**Exercise**.
Please transcribe the entries below without omitting a single character.

________________________

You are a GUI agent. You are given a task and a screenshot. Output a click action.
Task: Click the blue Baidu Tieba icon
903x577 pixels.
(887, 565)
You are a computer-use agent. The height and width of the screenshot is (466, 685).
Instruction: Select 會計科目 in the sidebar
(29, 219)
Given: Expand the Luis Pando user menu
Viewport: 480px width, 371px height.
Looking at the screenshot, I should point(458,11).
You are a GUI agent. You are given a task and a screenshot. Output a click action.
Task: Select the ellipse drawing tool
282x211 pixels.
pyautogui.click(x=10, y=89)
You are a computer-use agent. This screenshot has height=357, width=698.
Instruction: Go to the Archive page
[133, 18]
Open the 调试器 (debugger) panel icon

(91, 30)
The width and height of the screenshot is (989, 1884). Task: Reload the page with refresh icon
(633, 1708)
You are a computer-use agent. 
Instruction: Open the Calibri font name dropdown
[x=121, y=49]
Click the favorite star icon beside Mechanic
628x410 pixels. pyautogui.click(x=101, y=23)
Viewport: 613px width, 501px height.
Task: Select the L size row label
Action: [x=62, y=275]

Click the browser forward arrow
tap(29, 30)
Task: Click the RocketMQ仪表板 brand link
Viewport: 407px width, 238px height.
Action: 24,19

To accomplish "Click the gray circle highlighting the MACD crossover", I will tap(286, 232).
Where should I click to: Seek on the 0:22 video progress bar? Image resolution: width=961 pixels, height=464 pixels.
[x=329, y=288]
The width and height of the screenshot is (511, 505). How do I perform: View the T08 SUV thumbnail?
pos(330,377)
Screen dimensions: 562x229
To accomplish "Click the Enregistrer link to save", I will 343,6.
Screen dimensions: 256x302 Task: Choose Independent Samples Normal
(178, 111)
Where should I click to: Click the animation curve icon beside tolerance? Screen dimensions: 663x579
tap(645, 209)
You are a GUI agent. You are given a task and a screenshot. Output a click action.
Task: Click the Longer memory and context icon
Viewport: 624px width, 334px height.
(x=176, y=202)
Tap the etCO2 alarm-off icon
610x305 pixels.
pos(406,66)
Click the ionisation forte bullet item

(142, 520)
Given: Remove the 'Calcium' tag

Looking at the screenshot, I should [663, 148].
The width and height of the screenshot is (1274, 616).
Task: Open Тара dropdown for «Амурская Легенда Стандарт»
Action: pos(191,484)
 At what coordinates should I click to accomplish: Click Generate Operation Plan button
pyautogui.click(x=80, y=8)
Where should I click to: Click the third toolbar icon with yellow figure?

________________________

**Finished exercise**.
You are a GUI agent. You are given a task and a screenshot. Output a click action.
Task: Click the blue Baidu Tieba icon
903x577 pixels.
(887, 565)
You are a computer-use agent. The height and width of the screenshot is (466, 685).
Instruction: Select 會計科目 in the sidebar
(29, 219)
Given: Expand the Luis Pando user menu
Viewport: 480px width, 371px height.
Looking at the screenshot, I should point(458,11).
You are a GUI agent. You are given a task and a screenshot. Output a click action.
Task: Select the ellipse drawing tool
282x211 pixels.
pyautogui.click(x=10, y=89)
You are a computer-use agent. This screenshot has height=357, width=698.
Instruction: Go to the Archive page
[133, 18]
Open the 调试器 (debugger) panel icon

(91, 30)
The width and height of the screenshot is (989, 1884). Task: Reload the page with refresh icon
(633, 1708)
You are a computer-use agent. 
Instruction: Open the Calibri font name dropdown
[x=121, y=49]
Click the favorite star icon beside Mechanic
628x410 pixels. pyautogui.click(x=101, y=23)
Viewport: 613px width, 501px height.
Task: Select the L size row label
Action: [x=62, y=275]

Click the browser forward arrow
tap(29, 30)
Task: Click the RocketMQ仪表板 brand link
Viewport: 407px width, 238px height.
Action: 24,19

To accomplish "Click the gray circle highlighting the MACD crossover", I will tap(286, 232).
Where should I click to: Seek on the 0:22 video progress bar? Image resolution: width=961 pixels, height=464 pixels.
[x=329, y=288]
The width and height of the screenshot is (511, 505). How do I perform: View the T08 SUV thumbnail?
pos(330,377)
Screen dimensions: 562x229
To accomplish "Click the Enregistrer link to save", I will 343,6.
Screen dimensions: 256x302 Task: Choose Independent Samples Normal
(178, 111)
Where should I click to: Click the animation curve icon beside tolerance? Screen dimensions: 663x579
tap(645, 209)
You are a GUI agent. You are given a task and a screenshot. Output a click action.
Task: Click the Longer memory and context icon
Viewport: 624px width, 334px height.
(x=176, y=202)
Tap the etCO2 alarm-off icon
610x305 pixels.
pos(406,66)
Click the ionisation forte bullet item

(142, 520)
Given: Remove the 'Calcium' tag

Looking at the screenshot, I should [663, 148].
The width and height of the screenshot is (1274, 616).
Task: Open Тара dropdown for «Амурская Легенда Стандарт»
Action: pos(191,484)
 At what coordinates should I click to accomplish: Click Generate Operation Plan button
pyautogui.click(x=80, y=8)
Where should I click to: Click the third toolbar icon with yellow figure?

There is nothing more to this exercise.